Data records
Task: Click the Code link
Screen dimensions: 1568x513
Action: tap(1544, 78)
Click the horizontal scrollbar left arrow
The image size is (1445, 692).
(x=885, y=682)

Work to complete
The records above need to be duplicated. Keep every word unchanged.

Exercise response
Task: Click the Code link
Screen dimensions: 1568x513
Action: tap(1544, 78)
Click the horizontal scrollbar left arrow
The image size is (1445, 692).
(x=885, y=682)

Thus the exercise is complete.